4. Enable account lockouts. Enabling account lockouts will defeat, or at least significantly slow, most password-guessing attacks, whether manual or automated. I recommend enabling account lockouts using the following security settings:
- Set the account lockout threshold to allow no more than five bad password attempts.
- Set Reset account lockout counter after to 1 minute (the smallest possible value).
- Set Account lockout duration to 1 minute.
Some people worry about a computer worm causing a Denial of Service (DoS) attack, but if a computer worm is guessing at passwords using all my users' logon names, I want to lock out even valid users until the computer worm is stopped. After the worm is gone, all user accounts will enable in 60 seconds.
5. Force moderately frequent password changes. From Group Policy or Local Security Policy, navigate to Computer Configuration\Windows Settings\Security Settings\Local Policies\Password Policy and set the Maximum password age setting to no more than 90 days. Given enough time, any password guesser, cracker, or rainbow table can defeat any password. But if a password is at least 15 characters long and complex, it will take most attackers more than 90 days to crack it. Any reasonable interval can be argued; just don't make your users switch passwords too frequently, because then they'll start writing down their passwords.

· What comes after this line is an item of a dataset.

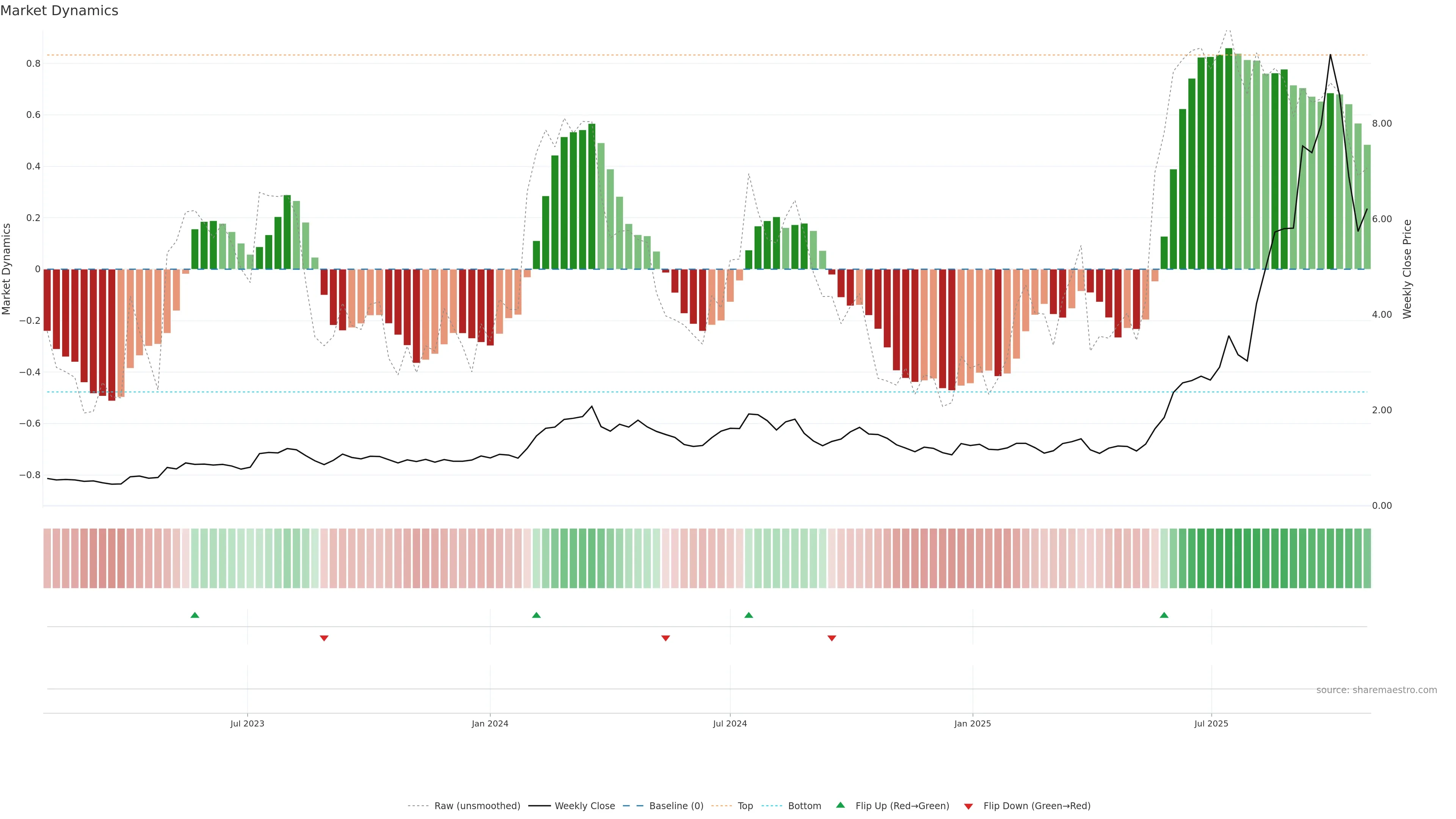The width and height of the screenshot is (1456, 819).
Task: Toggle the Baseline (0) legend entry
Action: point(676,806)
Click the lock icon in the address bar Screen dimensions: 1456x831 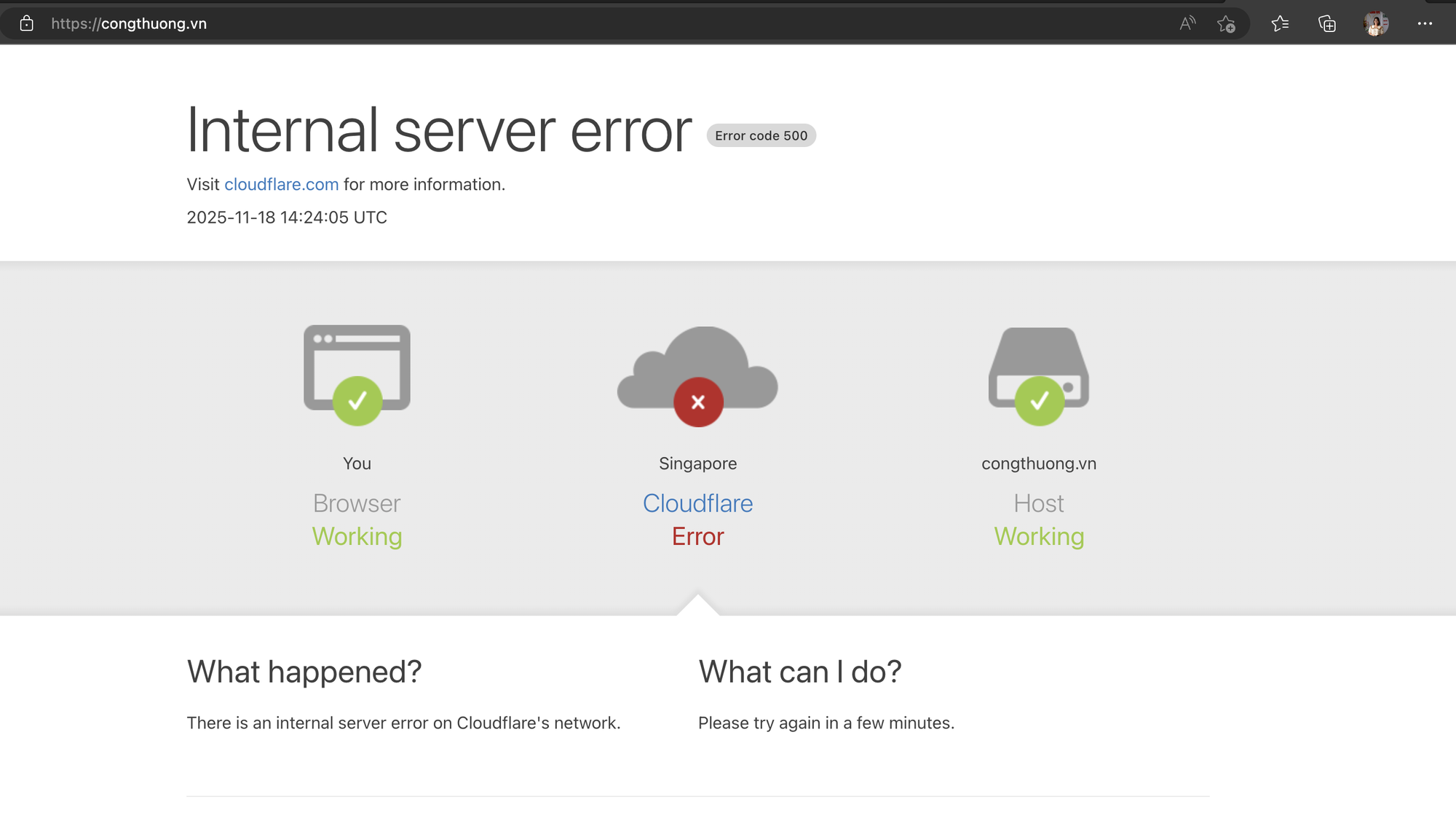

6. Protect boot order. Protect from physical attacks by using BIOS settings to prevent booting from anything but the primary hard disk, then password protect the BIOS. This recommendation will prevent (or at least delay) local, physical password attacks, including resetting passwords and extracting password hashes.
7. Rename highly privileged accounts. Consider renaming highly privileged accounts, such as the Administrator account, to something other than the default. Changing the names of highly privileged accounts to something other than their well-known default names will defeat many automated password-guessing programs.
8. Give additional protection to highly privileged accounts. Make sure the most highly privileged accounts in your enterprise have the longest and most complex passwords with the shortest maximum life.
9. Enable logon screen warning messages. Logon screen warning messages defeat many brute-force password-guessing programs such as TSGrinder because the automated programs don't expect a warning message to appear. You can enable logon screen warnings in Group Policy by navigating the console tree to Computer Configuration\Windows Settings\ Security Settings\Local Policies\Security Options, then double-clicking Interactive logon: Message text for users attempting to log on (and the related Interactive logon: Message title for users attempting to log on).
10. Audit passwords regularly. Finally, try to crack your organization's passwords yourself on a regular basis using some of the password cracking tools mentioned in "Types of Password Attacks." Do it before attackers do it. You can use the results as a compliance test and assist end users who don't follow recommended password policy to change their ways.
Don't Worry About the Experts
If you follow these 10 simple guidelines, the computers on your network will be highly resistant to password attacks—even those by so-called Windows security experts.